— Instructions to follow —
From the first line to the last, write out the records exactly.

*** Opening of Records for processing ***

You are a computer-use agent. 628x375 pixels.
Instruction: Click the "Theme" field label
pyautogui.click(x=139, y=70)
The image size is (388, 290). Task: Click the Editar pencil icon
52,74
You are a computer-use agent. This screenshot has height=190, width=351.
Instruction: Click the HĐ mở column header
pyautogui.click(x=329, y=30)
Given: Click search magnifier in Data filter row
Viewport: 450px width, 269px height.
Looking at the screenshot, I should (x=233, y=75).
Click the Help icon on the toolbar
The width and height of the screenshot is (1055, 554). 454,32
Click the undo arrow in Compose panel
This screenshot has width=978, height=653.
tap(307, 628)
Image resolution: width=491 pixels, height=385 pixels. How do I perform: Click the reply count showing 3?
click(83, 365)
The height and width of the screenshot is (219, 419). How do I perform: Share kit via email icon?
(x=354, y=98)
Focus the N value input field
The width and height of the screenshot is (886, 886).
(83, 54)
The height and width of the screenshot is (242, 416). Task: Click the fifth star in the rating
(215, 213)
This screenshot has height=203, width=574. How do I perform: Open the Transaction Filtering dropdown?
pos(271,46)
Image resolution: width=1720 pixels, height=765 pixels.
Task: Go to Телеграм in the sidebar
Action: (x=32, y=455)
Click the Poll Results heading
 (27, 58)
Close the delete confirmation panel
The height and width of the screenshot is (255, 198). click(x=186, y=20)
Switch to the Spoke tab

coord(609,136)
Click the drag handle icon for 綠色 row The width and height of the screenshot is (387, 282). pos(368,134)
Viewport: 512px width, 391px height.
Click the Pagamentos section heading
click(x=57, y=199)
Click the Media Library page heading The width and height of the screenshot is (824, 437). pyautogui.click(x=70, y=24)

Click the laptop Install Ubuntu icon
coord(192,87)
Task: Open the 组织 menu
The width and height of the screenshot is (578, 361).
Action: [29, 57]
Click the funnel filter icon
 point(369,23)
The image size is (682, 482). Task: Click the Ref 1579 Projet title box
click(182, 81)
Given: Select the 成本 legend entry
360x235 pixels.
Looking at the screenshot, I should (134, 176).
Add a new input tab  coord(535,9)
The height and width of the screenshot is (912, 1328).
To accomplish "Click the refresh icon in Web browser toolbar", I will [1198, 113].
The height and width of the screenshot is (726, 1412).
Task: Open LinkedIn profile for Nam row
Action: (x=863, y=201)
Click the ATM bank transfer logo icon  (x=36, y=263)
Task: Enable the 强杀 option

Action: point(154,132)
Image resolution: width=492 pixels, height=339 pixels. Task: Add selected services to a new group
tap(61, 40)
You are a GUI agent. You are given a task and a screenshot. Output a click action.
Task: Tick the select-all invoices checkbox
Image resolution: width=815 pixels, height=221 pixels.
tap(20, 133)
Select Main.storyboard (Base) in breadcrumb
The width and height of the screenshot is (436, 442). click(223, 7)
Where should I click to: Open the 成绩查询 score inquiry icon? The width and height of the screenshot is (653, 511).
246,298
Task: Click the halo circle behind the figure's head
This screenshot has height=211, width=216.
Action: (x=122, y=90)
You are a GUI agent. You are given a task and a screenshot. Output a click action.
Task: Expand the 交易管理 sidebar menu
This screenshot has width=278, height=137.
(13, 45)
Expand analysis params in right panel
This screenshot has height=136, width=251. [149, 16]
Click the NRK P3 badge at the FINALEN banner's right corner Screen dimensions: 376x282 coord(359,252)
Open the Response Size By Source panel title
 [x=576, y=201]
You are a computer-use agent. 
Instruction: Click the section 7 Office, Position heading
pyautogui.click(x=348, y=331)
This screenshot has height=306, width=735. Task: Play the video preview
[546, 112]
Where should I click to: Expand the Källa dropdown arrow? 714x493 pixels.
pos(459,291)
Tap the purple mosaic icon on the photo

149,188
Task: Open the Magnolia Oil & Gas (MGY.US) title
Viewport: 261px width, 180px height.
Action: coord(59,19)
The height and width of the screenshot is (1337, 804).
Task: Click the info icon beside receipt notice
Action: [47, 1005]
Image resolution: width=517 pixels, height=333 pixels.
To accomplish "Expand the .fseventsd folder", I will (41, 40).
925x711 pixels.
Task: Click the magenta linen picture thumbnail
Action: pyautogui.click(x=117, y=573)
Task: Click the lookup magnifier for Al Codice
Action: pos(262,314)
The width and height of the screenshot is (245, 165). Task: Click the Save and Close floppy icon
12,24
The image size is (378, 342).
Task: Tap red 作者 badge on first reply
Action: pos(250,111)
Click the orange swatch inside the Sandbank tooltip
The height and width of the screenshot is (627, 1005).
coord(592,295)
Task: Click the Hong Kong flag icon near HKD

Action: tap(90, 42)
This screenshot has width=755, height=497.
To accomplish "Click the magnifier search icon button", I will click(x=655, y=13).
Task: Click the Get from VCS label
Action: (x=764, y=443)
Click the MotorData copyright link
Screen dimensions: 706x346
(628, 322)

*** Close of Records for processing ***

— Task result —
You are a computer-use agent. 628x375 pixels.
Instruction: Click the "Theme" field label
pyautogui.click(x=139, y=70)
The image size is (388, 290). Task: Click the Editar pencil icon
52,74
You are a computer-use agent. This screenshot has height=190, width=351.
Instruction: Click the HĐ mở column header
pyautogui.click(x=329, y=30)
Given: Click search magnifier in Data filter row
Viewport: 450px width, 269px height.
Looking at the screenshot, I should (x=233, y=75).
Click the Help icon on the toolbar
The width and height of the screenshot is (1055, 554). 454,32
Click the undo arrow in Compose panel
This screenshot has width=978, height=653.
tap(307, 628)
Image resolution: width=491 pixels, height=385 pixels. How do I perform: Click the reply count showing 3?
click(83, 365)
The height and width of the screenshot is (219, 419). How do I perform: Share kit via email icon?
(x=354, y=98)
Focus the N value input field
The width and height of the screenshot is (886, 886).
(83, 54)
The height and width of the screenshot is (242, 416). Task: Click the fifth star in the rating
(215, 213)
This screenshot has height=203, width=574. How do I perform: Open the Transaction Filtering dropdown?
pos(271,46)
Image resolution: width=1720 pixels, height=765 pixels.
Task: Go to Телеграм in the sidebar
Action: (x=32, y=455)
Click the Poll Results heading
 (27, 58)
Close the delete confirmation panel
The height and width of the screenshot is (255, 198). click(x=186, y=20)
Switch to the Spoke tab

coord(609,136)
Click the drag handle icon for 綠色 row The width and height of the screenshot is (387, 282). pos(368,134)
Viewport: 512px width, 391px height.
Click the Pagamentos section heading
click(x=57, y=199)
Click the Media Library page heading The width and height of the screenshot is (824, 437). pyautogui.click(x=70, y=24)

Click the laptop Install Ubuntu icon
coord(192,87)
Task: Open the 组织 menu
The width and height of the screenshot is (578, 361).
Action: [29, 57]
Click the funnel filter icon
 point(369,23)
The image size is (682, 482). Task: Click the Ref 1579 Projet title box
click(182, 81)
Given: Select the 成本 legend entry
360x235 pixels.
Looking at the screenshot, I should (134, 176).
Add a new input tab  coord(535,9)
The height and width of the screenshot is (912, 1328).
To accomplish "Click the refresh icon in Web browser toolbar", I will [1198, 113].
The height and width of the screenshot is (726, 1412).
Task: Open LinkedIn profile for Nam row
Action: (x=863, y=201)
Click the ATM bank transfer logo icon  (x=36, y=263)
Task: Enable the 强杀 option

Action: point(154,132)
Image resolution: width=492 pixels, height=339 pixels. Task: Add selected services to a new group
tap(61, 40)
You are a GUI agent. You are given a task and a screenshot. Output a click action.
Task: Tick the select-all invoices checkbox
Image resolution: width=815 pixels, height=221 pixels.
tap(20, 133)
Select Main.storyboard (Base) in breadcrumb
The width and height of the screenshot is (436, 442). click(223, 7)
Where should I click to: Open the 成绩查询 score inquiry icon? The width and height of the screenshot is (653, 511).
246,298
Task: Click the halo circle behind the figure's head
This screenshot has height=211, width=216.
Action: (x=122, y=90)
You are a GUI agent. You are given a task and a screenshot. Output a click action.
Task: Expand the 交易管理 sidebar menu
This screenshot has width=278, height=137.
(13, 45)
Expand analysis params in right panel
This screenshot has height=136, width=251. [149, 16]
Click the NRK P3 badge at the FINALEN banner's right corner Screen dimensions: 376x282 coord(359,252)
Open the Response Size By Source panel title
 [x=576, y=201]
You are a computer-use agent. 
Instruction: Click the section 7 Office, Position heading
pyautogui.click(x=348, y=331)
This screenshot has height=306, width=735. Task: Play the video preview
[546, 112]
Where should I click to: Expand the Källa dropdown arrow? 714x493 pixels.
pos(459,291)
Tap the purple mosaic icon on the photo

149,188
Task: Open the Magnolia Oil & Gas (MGY.US) title
Viewport: 261px width, 180px height.
Action: coord(59,19)
The height and width of the screenshot is (1337, 804).
Task: Click the info icon beside receipt notice
Action: [47, 1005]
Image resolution: width=517 pixels, height=333 pixels.
To accomplish "Expand the .fseventsd folder", I will (41, 40).
925x711 pixels.
Task: Click the magenta linen picture thumbnail
Action: pyautogui.click(x=117, y=573)
Task: Click the lookup magnifier for Al Codice
Action: pos(262,314)
The width and height of the screenshot is (245, 165). Task: Click the Save and Close floppy icon
12,24
The image size is (378, 342).
Task: Tap red 作者 badge on first reply
Action: pos(250,111)
Click the orange swatch inside the Sandbank tooltip
The height and width of the screenshot is (627, 1005).
coord(592,295)
Task: Click the Hong Kong flag icon near HKD

Action: tap(90, 42)
This screenshot has width=755, height=497.
To accomplish "Click the magnifier search icon button", I will click(x=655, y=13).
Task: Click the Get from VCS label
Action: (x=764, y=443)
Click the MotorData copyright link
Screen dimensions: 706x346
(628, 322)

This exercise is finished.